An op-ed piece in Sunday's New York Times by former ABC political director Mark Halperin has stunned the punditocracy. Many are wondering what the strategy could possibly be behind Halperin's writing a piece that claims that presidential campaigns should no longer be covered like a horse race, which is how he and other pundits have been covering them for the last 20 years. Claiming that he was overly influenced by Richard Ben Cramer's 1992 book What It Takes (which I have not actually read), Halperin wrote, "For most of my time covering presidential elections, I shared the view that there was a direct correlation between the skills needed to be a great candidate and a great president. But now I think I was wrong." Some pundits are saying privately that Halperin's admission that practically everything he has said and done for the last 20 years has been a colossal error echoes what many are thinking, while others question his motives and wonder whether he really has what it takes to be a pundit. It remains to be seen whether Halperin's piece is a bold move that will cause him to break out from the ranks of other pundits or whether it is a career-ending gaffe.

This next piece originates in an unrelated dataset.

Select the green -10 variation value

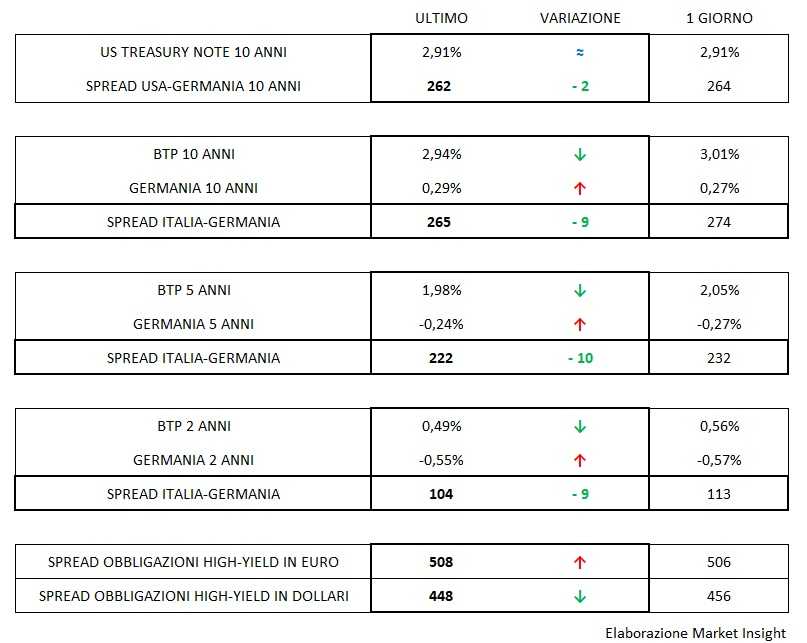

Halperin says he came to this realization after examining the last two presidencies, which after 15 years of careful consideration he now characterizes as equally "failed." "Being all things to all people worked wonderfully well for Bill Clinton the candidate, but when his presidency ran into trouble, this trait was disastrous," he says, elegantly reducing Clinton's personality to an evocative pop psychology catchphrase, while he claims that George Bush's "assuredness became stubbornness" and his "once-appealing life outside of government and public affairs became a far-less appealing lack of experience," though he doesn't specify when this transformation supposedly took place. Some immediately criticized Halperin for lumping together two presidencies that are so different. Indeed, how can you compare a President who didn't even fight one war with one who fought two or one who had an easy eight years of economic prosperity with one who has presided over a few little economic hiccups so skillfully? How can he possibly compare a President like Clinton who was so unpopular among the chatterati with one who is so beloved? Has Halperin lost his touch at reflexively making strained yet seemingly apt comparisons that are supposed to illustrate his even-handedness and lack of partisanship?

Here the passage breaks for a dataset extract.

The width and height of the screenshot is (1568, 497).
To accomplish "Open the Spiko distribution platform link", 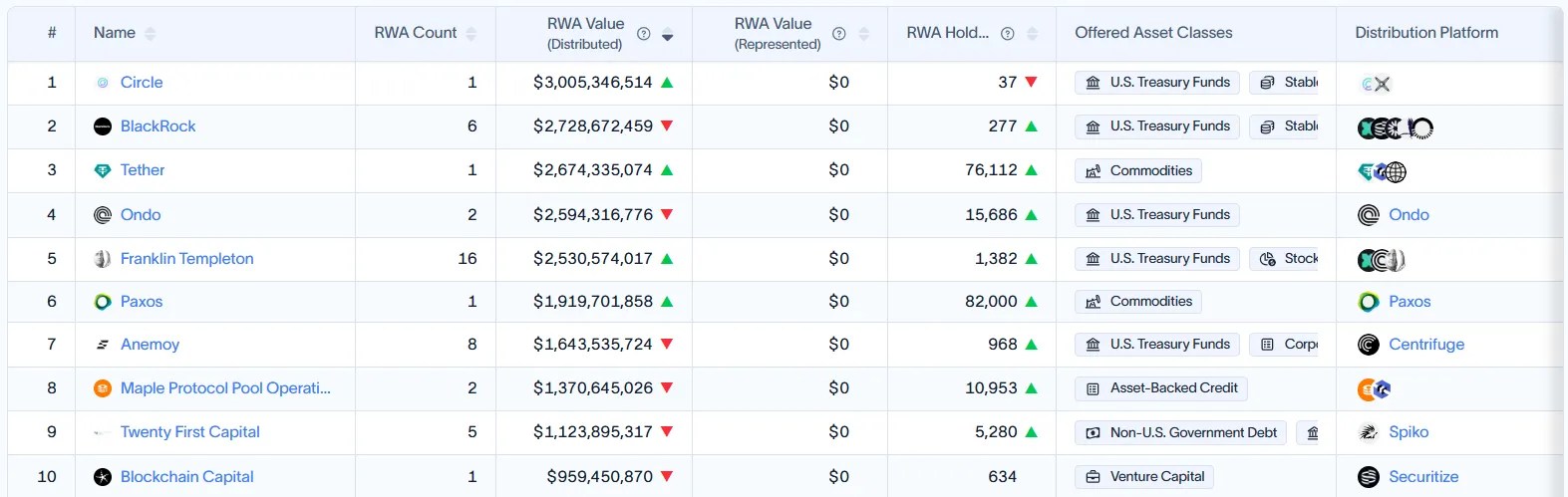I will click(1409, 432).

There was a time when Mark Halperin was the golden boy of the chattering classes. As the writer of ABC's The Note he was celebrated for his uncanny ability to repeat what everyone else in Washington was saying in a way that confirmed it to be true. The Note fused the cynical, inside baseball journalism of reporters like Theodore White with the in-depth analysis and psychological insight of celebrity journalism. It was like Wonkette for people who thought Wonkette was too wonkish. DC's talking heads could read The Note every morning and feel reassured that they could safely repeat on TV what they had said at a cocktail party when they were falling-down drunk the night before. The Note showed them, for example, that Terry Schiavo really was a boon for the Republicans even if every poll mistakenly showed otherwise and then they could safely reiterate that in their columns and on TV. It was a fresh, edgy take on the conventional wisdom that didn't require reporters to learn too much about boring and difficult issues and left more time for eating, drinking and schmoozing. When Halperin finally left The Note to strike out on his own the sky seemed to be the limit.

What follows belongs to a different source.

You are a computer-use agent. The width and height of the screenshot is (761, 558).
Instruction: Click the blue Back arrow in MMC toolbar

Halperin's casual masculinity and dashing good looks made him the kind of alpha male pundit you would like to have a beer with. But some of his friends, who are unwilling to speak on the record, see another side to him that leaves them troubled. They believe Halperin's career can be summed up as an epoch Oedipal struggle with his father, Mort Halperin, who once worked for Nixon but eventually ended up on Nixon's Enemies List. Mark Halperin seems to be consciously avoiding the mistakes of his father, making sure he doesn't end up on anyone's enemies list no matter what power brokers he has to suck up to, even if it means begging Hugh Hewitt to be his friend. Maureen Dowd could probably write a whole book reducing Halperin's life to an Oedipal struggle and exploring all the permutations of that simple psychological observation for pages and pages and pages.
Although we don't know a lot about how Halperin stands on the issues (and, frankly, the prospect of listening to him go on about social security or health care, which he probably doesn't know much about anyway, has us bored to tears), we do know something about his hair. His hair is youthful, thick and dark like the helmet of a warrior, saved from being too perfect by a whispy lock that falls gently on the center of his forehead, hinting that behind his remarkable poise and control beats the heart of a man who occasionally takes risks but is not reckless. In short, it is a man's hair. Considering how great and manly his hair is, it is surprising that Halperin has not done as well as a freelance pundit as many thought he would. Perhaps his New York Times op-ed is a Hail Mary pass on fourth down or a sacrifice bunt with bases loaded or some equally evocative sports metaphor from soccer, a game that as a red-blooded American I know nothing about, which just makes me seem even more like one of the boys.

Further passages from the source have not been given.